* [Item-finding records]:
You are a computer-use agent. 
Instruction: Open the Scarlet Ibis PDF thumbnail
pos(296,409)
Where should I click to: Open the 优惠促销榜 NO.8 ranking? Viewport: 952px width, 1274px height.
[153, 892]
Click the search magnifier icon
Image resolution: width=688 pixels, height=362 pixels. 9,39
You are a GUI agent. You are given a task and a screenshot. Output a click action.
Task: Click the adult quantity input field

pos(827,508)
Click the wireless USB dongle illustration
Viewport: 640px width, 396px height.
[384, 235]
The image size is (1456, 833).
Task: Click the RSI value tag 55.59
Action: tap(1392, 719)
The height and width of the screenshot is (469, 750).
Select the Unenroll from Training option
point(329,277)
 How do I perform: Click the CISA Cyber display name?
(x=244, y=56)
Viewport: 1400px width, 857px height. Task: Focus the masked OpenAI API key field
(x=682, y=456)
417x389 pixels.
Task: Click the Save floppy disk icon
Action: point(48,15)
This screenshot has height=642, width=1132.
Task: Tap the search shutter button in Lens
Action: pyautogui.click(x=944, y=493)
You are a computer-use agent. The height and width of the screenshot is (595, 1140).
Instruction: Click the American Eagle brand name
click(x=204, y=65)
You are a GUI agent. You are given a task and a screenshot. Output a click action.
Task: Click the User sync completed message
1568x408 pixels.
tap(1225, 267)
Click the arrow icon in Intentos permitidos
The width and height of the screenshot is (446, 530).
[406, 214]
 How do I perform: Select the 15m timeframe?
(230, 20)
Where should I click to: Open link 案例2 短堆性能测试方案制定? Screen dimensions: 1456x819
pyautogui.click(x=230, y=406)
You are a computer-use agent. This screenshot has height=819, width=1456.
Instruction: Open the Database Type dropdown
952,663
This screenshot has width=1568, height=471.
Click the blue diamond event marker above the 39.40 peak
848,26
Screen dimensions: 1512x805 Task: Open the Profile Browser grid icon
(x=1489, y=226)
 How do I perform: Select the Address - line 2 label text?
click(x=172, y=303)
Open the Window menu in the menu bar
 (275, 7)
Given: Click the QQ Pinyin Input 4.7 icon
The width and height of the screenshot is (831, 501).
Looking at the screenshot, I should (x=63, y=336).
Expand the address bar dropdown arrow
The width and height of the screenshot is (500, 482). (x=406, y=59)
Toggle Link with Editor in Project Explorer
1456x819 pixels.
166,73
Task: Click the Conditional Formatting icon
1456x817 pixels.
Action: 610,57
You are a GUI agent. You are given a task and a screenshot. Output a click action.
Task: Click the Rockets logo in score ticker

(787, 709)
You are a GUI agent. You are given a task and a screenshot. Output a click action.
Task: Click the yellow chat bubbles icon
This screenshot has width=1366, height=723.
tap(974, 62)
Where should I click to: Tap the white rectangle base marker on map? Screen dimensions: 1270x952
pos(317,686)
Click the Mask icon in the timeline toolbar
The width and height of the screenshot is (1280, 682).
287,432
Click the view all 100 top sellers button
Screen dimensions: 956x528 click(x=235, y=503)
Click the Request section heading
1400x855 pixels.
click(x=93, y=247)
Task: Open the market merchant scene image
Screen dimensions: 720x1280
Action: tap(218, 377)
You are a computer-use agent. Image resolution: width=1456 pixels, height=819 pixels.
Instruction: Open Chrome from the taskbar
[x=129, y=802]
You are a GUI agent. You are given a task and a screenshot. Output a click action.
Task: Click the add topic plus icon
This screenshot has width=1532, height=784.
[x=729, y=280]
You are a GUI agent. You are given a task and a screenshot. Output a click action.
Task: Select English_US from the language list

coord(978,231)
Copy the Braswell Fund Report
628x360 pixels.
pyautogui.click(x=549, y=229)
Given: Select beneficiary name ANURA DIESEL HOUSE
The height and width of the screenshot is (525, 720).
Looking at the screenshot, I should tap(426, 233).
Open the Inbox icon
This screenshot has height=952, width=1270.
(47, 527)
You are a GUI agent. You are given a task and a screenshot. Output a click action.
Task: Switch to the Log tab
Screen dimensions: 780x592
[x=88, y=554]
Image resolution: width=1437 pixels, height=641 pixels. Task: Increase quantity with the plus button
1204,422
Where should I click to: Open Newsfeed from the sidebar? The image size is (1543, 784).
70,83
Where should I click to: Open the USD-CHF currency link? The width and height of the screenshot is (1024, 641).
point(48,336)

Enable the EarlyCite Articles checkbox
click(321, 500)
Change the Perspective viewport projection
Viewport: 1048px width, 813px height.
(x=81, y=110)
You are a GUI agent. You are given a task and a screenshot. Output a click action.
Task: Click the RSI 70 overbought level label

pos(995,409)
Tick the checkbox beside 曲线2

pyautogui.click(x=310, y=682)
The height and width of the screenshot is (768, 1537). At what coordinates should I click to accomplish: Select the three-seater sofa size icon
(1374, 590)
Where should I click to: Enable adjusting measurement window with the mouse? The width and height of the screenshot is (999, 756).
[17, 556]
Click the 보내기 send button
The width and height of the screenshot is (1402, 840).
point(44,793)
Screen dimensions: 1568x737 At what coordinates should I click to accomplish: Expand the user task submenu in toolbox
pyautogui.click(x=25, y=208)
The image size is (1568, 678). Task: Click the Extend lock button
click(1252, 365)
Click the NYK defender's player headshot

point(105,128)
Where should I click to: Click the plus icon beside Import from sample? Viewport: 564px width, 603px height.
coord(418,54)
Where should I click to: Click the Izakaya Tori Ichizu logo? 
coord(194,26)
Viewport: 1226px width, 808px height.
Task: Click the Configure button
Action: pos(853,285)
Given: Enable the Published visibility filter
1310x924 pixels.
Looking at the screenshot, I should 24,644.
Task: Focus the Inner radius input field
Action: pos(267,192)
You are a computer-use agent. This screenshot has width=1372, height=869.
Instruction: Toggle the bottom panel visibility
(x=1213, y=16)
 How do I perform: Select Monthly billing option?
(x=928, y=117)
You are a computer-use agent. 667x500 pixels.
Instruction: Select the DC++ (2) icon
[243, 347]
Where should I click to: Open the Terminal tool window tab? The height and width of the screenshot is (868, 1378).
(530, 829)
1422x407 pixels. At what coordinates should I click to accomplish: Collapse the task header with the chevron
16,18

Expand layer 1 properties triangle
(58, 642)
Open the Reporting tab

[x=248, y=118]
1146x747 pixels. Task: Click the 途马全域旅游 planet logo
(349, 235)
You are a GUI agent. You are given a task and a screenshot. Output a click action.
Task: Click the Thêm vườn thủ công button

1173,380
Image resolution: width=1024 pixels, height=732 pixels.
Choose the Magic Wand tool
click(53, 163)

* [Exercise goal]:
Locate every line in the records above that contains the word "Enable", and copy each of those lines.

* [Written response]:
Enable the EarlyCite Articles checkbox
Where should I click to: Enable adjusting measurement window with the mouse? The width and height of the screenshot is (999, 756).
Given: Enable the Published visibility filter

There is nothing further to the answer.